Nearly 20% of the movies in my Instant queue today are set to expire soon. The 20 movies range from classics like “The Wild Bunch” and “Dirty Harry” to documentaries like “Little Dieter Needs to Fly.” Some will be available until Dec. 31, others Jan. 1, and one – the foreign film “Lilya 4-ever” – expires Jan. 16.
The “Watch Instantly” option, available on PCs and various set-top boxes, is a nice extra for subscribers of Netflix’s DVDs-by-mail service. It gives subscribers the flexibility to watch something other than the DVDs they have on hand from Netflix.

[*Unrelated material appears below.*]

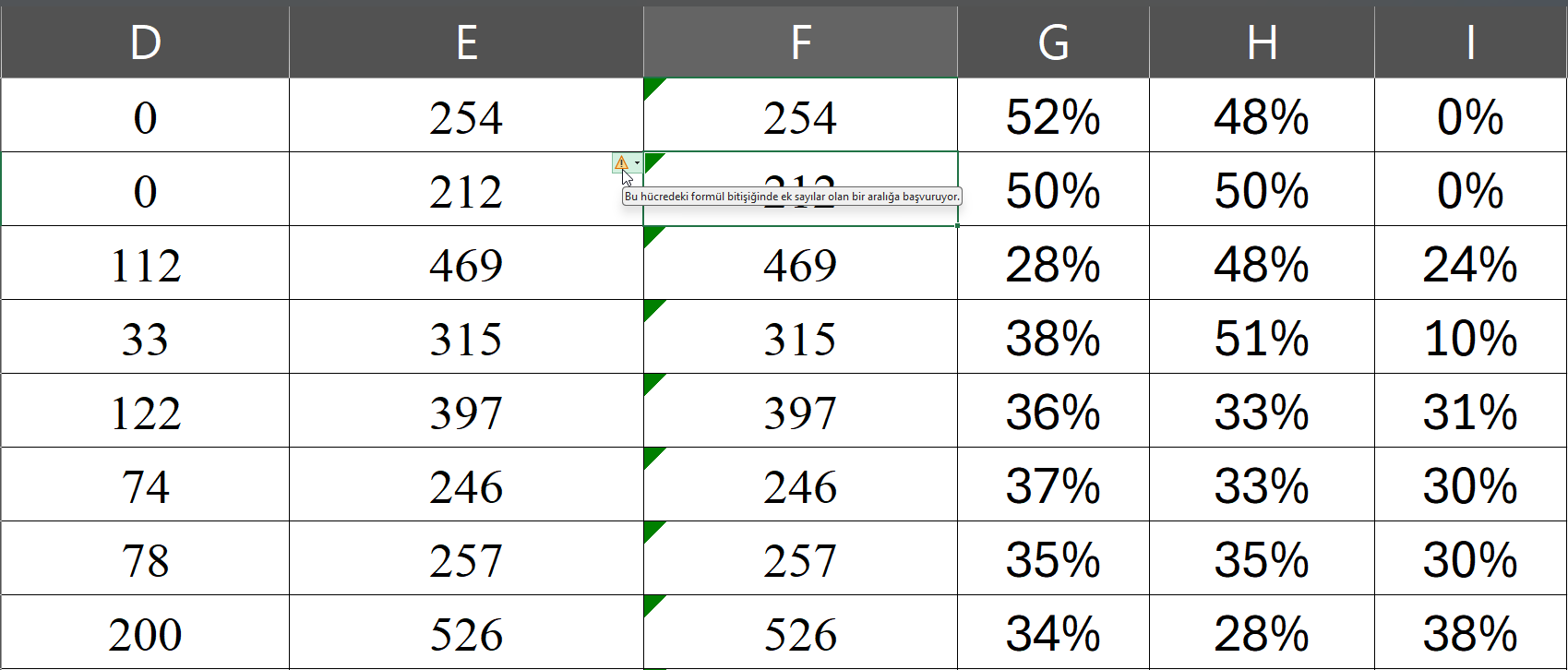Select the cell showing 38% in column I
This screenshot has width=1568, height=670.
tap(1469, 632)
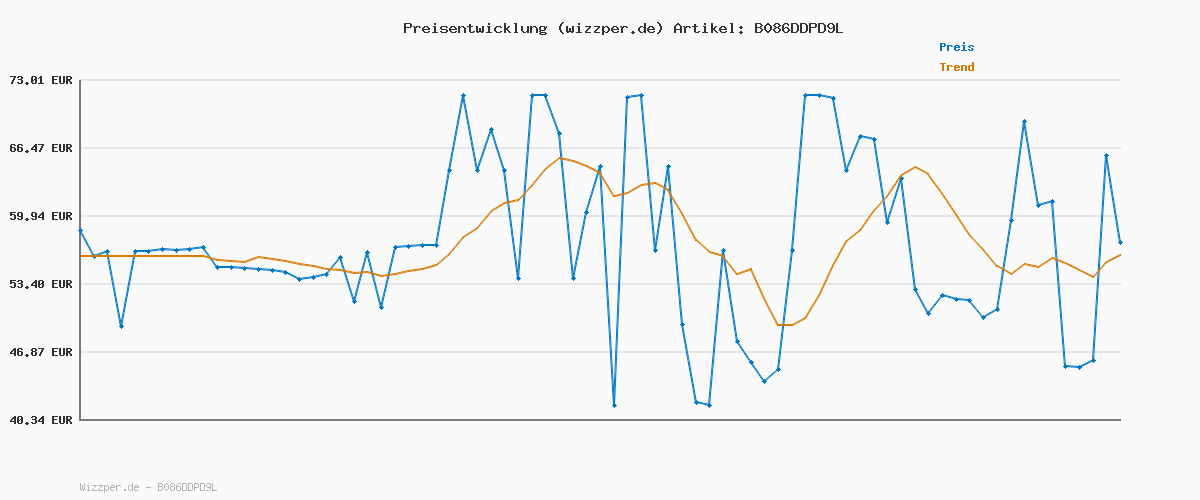Click the chart title Preisentwicklung text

But unlike the set-it-and-forget-it management of my DVD rental queue, I actually have to actively keep track of which movies are expiring and when in my Instant queue.
Cnet posted a good article explaining how TV broadcasters can lock up licensing rights for certain movies, causing them to disappear from Web services like Netflix and Apple’s iTunes.
I’ve raced to watch some movies through instant viewing, but 12 have slipped through and fallen into a “Saved” list. They’re saved until they become available for Internet streaming again. Whenever that is.